WORK INSTRUCTION >>
Where the line with "Click the circular progress ring icon" appears below, start writing out lines exactly, and finish with the line with "You are a computer-use agent. This", which is included; write out nothing else.

EXERCISE DATA >>

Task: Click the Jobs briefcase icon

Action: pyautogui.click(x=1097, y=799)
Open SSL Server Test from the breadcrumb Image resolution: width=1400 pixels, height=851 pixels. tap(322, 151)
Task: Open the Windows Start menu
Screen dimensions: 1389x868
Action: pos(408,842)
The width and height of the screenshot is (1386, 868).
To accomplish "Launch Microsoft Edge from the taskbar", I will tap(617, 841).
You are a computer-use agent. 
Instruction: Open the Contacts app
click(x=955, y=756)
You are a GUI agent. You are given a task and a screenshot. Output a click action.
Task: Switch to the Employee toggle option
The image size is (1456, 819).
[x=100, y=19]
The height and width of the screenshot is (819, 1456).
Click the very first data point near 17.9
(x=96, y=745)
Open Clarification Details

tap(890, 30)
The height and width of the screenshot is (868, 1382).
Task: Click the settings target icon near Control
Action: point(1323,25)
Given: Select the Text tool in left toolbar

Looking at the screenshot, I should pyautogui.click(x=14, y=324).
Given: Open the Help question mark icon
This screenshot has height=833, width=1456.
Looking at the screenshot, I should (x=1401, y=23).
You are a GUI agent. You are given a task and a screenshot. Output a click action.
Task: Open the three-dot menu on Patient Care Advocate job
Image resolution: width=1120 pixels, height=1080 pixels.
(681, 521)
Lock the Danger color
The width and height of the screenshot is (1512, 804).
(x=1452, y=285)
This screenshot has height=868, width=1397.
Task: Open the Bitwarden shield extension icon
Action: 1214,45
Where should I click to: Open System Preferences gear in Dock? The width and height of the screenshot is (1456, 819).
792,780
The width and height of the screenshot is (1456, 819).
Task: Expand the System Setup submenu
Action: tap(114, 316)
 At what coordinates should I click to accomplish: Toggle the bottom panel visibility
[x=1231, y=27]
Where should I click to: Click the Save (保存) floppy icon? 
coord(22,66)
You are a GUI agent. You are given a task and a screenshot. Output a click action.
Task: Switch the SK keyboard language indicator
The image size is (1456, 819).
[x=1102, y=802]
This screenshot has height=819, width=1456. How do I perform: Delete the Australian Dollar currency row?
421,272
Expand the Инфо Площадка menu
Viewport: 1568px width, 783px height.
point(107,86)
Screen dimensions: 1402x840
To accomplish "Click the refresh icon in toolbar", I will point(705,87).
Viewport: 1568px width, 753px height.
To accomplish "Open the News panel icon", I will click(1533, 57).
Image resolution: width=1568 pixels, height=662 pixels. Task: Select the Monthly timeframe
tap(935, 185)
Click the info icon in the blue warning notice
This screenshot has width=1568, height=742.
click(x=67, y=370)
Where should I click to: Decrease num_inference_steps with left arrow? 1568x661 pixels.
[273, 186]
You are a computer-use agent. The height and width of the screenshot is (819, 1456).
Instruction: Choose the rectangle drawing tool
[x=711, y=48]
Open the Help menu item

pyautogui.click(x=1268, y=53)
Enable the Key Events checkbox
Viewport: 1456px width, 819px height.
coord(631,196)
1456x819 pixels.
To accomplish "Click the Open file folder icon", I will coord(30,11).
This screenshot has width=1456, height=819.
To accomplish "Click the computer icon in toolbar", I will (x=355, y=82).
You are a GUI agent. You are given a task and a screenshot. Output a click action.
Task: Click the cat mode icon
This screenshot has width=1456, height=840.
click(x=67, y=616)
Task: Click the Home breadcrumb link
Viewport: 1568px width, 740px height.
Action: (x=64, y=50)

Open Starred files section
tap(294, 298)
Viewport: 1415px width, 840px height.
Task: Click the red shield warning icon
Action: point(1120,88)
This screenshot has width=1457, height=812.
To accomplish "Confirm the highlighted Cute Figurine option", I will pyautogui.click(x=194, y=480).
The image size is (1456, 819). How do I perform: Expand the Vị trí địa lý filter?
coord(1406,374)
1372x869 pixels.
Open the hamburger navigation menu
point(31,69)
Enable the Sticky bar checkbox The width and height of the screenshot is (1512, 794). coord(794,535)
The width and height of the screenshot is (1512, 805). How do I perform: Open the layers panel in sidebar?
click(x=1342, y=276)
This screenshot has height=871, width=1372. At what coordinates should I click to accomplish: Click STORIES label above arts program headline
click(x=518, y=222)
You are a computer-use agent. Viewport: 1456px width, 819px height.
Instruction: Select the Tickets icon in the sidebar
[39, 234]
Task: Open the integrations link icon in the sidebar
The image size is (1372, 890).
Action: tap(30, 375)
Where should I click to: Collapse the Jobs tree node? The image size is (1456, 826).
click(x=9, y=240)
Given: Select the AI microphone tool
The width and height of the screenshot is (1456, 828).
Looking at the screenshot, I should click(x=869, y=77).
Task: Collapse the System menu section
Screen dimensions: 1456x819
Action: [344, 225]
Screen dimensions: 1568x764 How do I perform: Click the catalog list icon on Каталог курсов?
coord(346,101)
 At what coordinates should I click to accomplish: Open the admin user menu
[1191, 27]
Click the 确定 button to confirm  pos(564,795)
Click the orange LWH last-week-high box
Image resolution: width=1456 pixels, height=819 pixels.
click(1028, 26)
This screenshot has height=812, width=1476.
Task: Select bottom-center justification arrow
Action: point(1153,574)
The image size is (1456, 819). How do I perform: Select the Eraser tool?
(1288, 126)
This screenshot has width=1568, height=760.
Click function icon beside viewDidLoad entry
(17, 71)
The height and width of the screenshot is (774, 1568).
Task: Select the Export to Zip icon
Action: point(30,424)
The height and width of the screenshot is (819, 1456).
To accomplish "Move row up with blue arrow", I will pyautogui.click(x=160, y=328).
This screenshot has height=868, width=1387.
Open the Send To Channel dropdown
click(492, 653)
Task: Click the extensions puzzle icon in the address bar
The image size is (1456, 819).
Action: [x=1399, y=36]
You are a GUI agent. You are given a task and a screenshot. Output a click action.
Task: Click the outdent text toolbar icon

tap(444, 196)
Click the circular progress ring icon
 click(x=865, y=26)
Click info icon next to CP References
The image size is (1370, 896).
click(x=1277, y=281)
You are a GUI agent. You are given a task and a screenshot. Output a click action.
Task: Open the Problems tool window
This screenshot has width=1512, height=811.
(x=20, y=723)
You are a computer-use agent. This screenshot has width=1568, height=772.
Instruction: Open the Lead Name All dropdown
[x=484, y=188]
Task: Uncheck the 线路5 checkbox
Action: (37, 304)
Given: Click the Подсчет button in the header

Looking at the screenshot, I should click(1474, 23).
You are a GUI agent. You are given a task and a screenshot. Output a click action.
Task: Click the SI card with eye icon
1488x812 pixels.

SOLUTION TO THIS TASK >>
Click the circular progress ring icon
 click(x=865, y=26)
Click info icon next to CP References
The image size is (1370, 896).
click(x=1277, y=281)
You are a GUI agent. You are given a task and a screenshot. Output a click action.
Task: Open the Problems tool window
This screenshot has width=1512, height=811.
(x=20, y=723)
You are a computer-use agent. This screenshot has width=1568, height=772.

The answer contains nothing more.